[Start of Attachment]

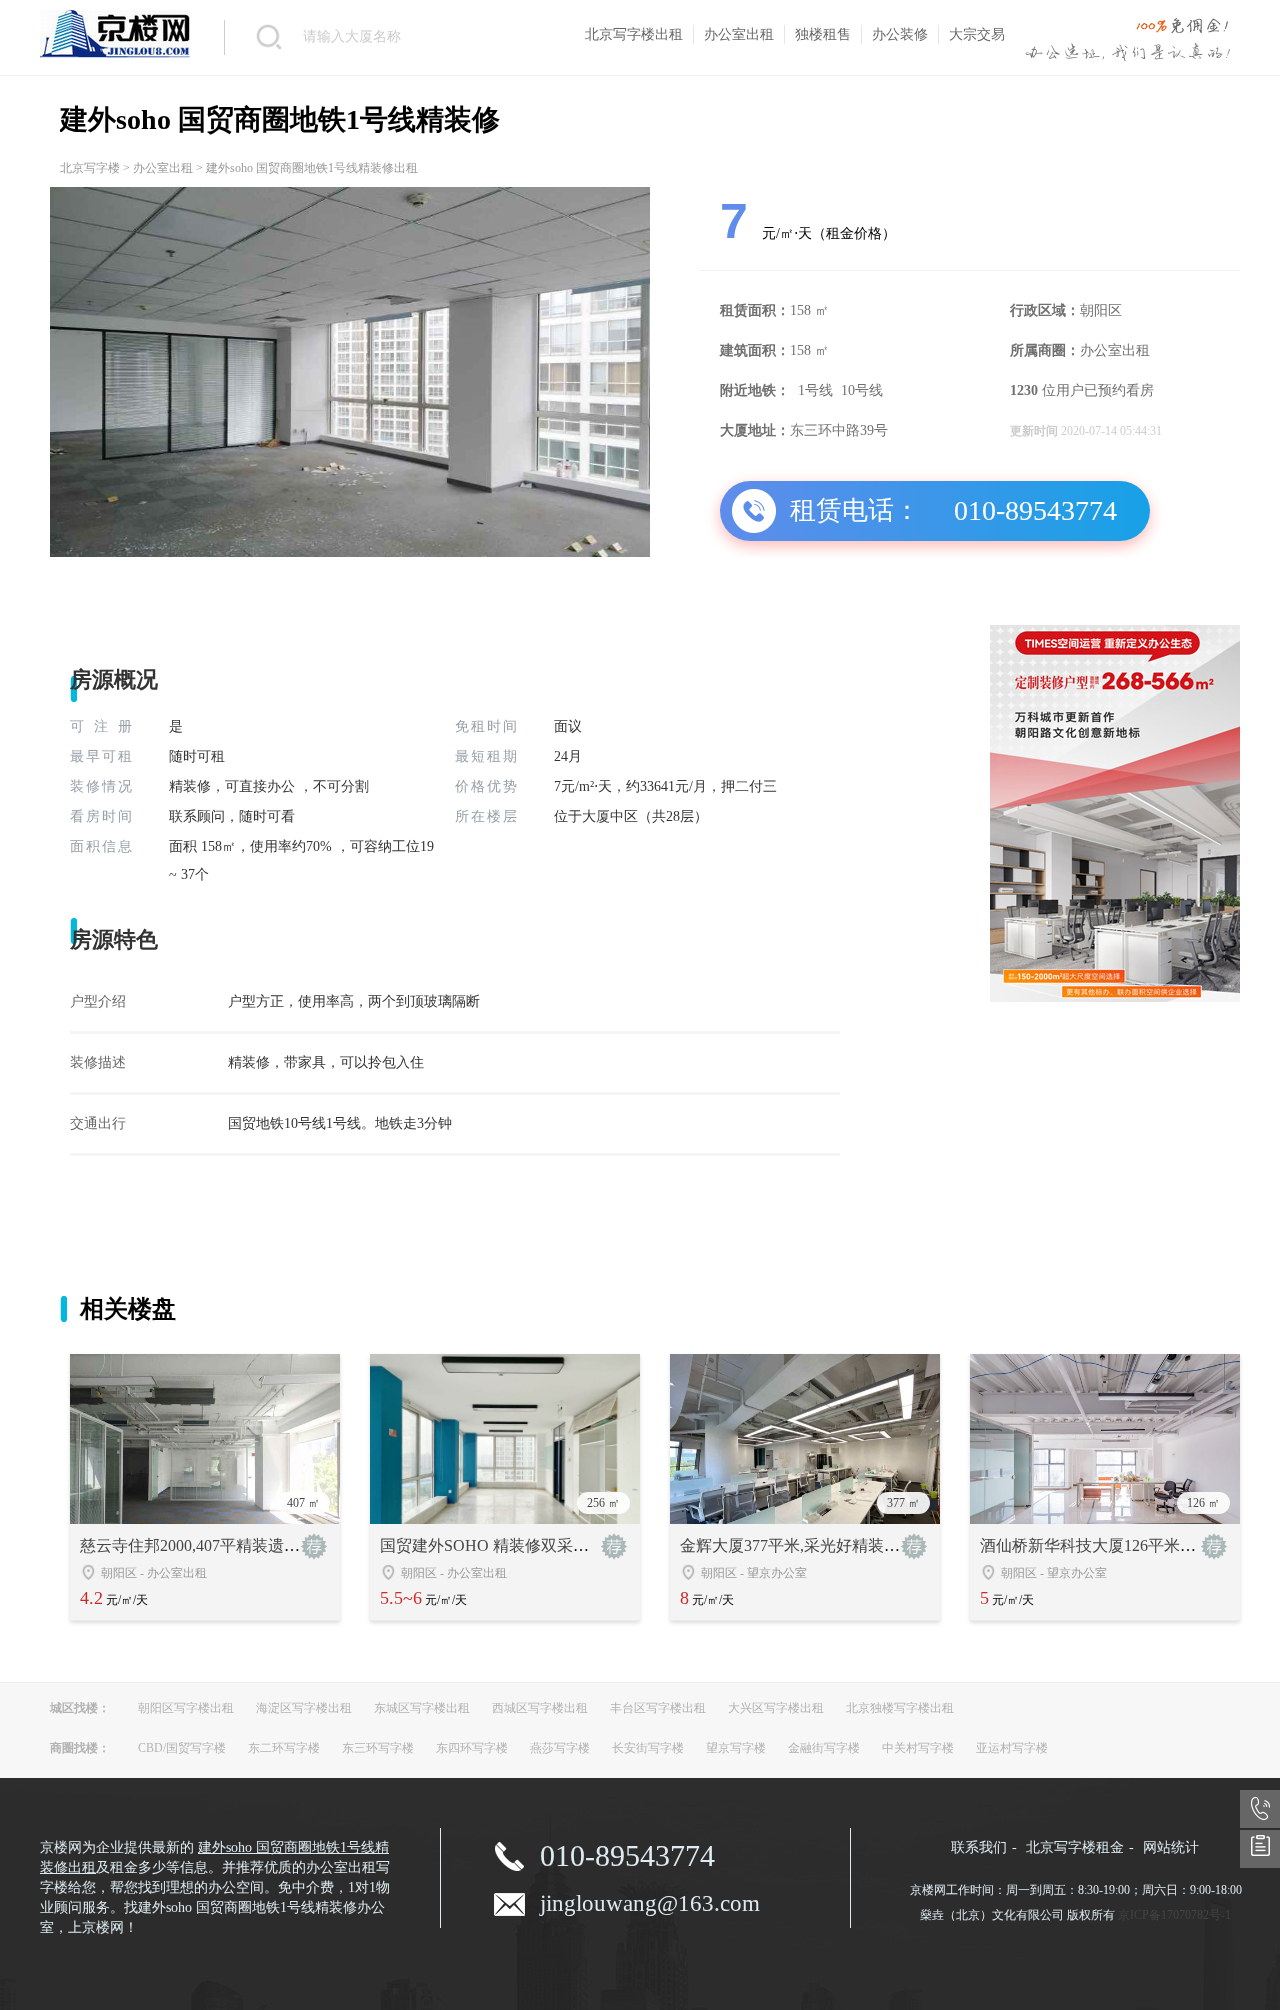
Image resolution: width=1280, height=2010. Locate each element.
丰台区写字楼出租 (658, 1708)
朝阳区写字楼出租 (186, 1708)
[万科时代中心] (1115, 998)
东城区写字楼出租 (422, 1708)
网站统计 (1171, 1847)
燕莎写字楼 (560, 1748)
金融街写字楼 (824, 1748)
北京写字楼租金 (1075, 1847)
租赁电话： (855, 510)
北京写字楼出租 (634, 34)
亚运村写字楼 (1012, 1748)
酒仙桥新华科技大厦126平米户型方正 (1112, 1545)
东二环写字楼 (284, 1748)
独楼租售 (823, 34)
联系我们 (979, 1847)
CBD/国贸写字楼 (182, 1748)
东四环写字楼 (472, 1748)
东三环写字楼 (378, 1748)
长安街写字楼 (648, 1748)
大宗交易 (977, 34)
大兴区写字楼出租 (776, 1708)
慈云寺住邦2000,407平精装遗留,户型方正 (224, 1545)
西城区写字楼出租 (540, 1708)
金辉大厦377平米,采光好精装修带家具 (814, 1545)
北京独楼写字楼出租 (900, 1708)
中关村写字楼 (918, 1748)
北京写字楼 (90, 168)
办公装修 (900, 34)
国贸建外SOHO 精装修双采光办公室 (508, 1545)
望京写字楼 (736, 1748)
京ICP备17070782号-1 (1174, 1915)
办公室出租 (739, 34)
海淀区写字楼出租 (304, 1708)
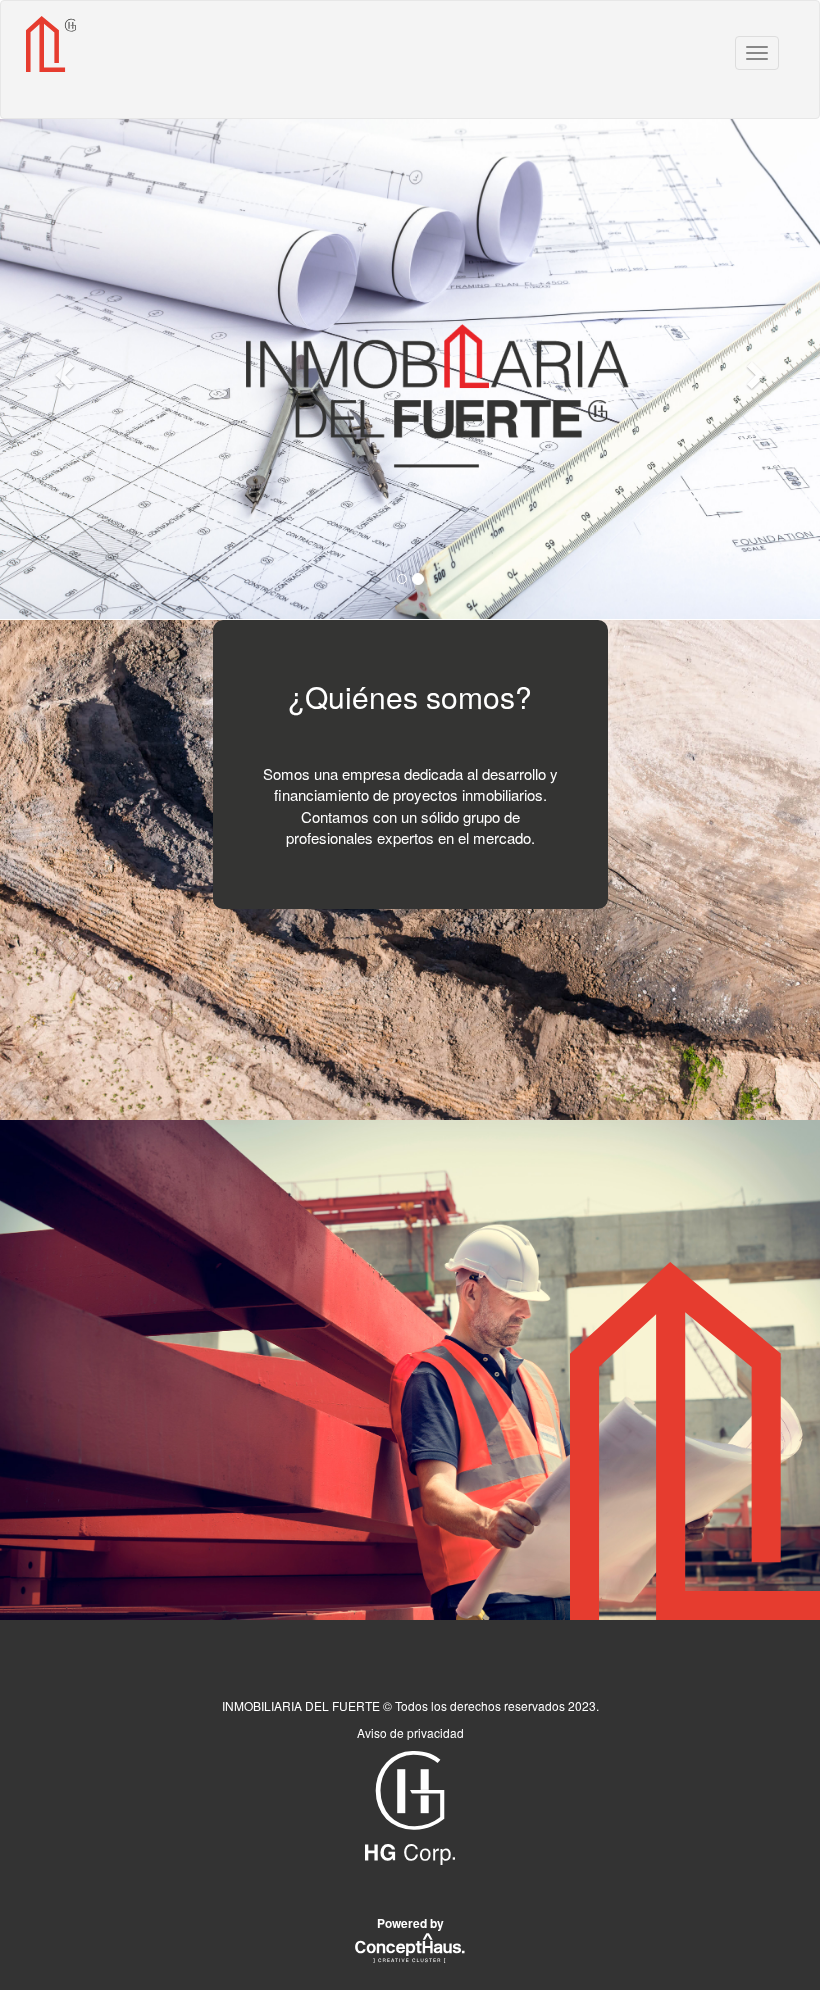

[End of Attachment]

WORK INSTRUCTIONS:
Quote exactly the lines from the line that contains "东二环写字楼 (284, 1748)" through the last line of the listing, please, leaving out all pictures.

SOLVED EXERCISE:
东二环写字楼 (284, 1748)
独楼租售 (823, 34)
联系我们 (979, 1847)
CBD/国贸写字楼 (182, 1748)
东四环写字楼 (472, 1748)
东三环写字楼 (378, 1748)
长安街写字楼 (648, 1748)
大宗交易 (977, 34)
大兴区写字楼出租 (776, 1708)
慈云寺住邦2000,407平精装遗留,户型方正 (224, 1545)
西城区写字楼出租 (540, 1708)
金辉大厦377平米,采光好精装修带家具 (814, 1545)
北京独楼写字楼出租 (900, 1708)
中关村写字楼 (918, 1748)
北京写字楼 (90, 168)
办公装修 (900, 34)
国贸建外SOHO 精装修双采光办公室 (508, 1545)
望京写字楼 (736, 1748)
京ICP备17070782号-1 (1174, 1915)
办公室出租 (739, 34)
海淀区写字楼出租 (304, 1708)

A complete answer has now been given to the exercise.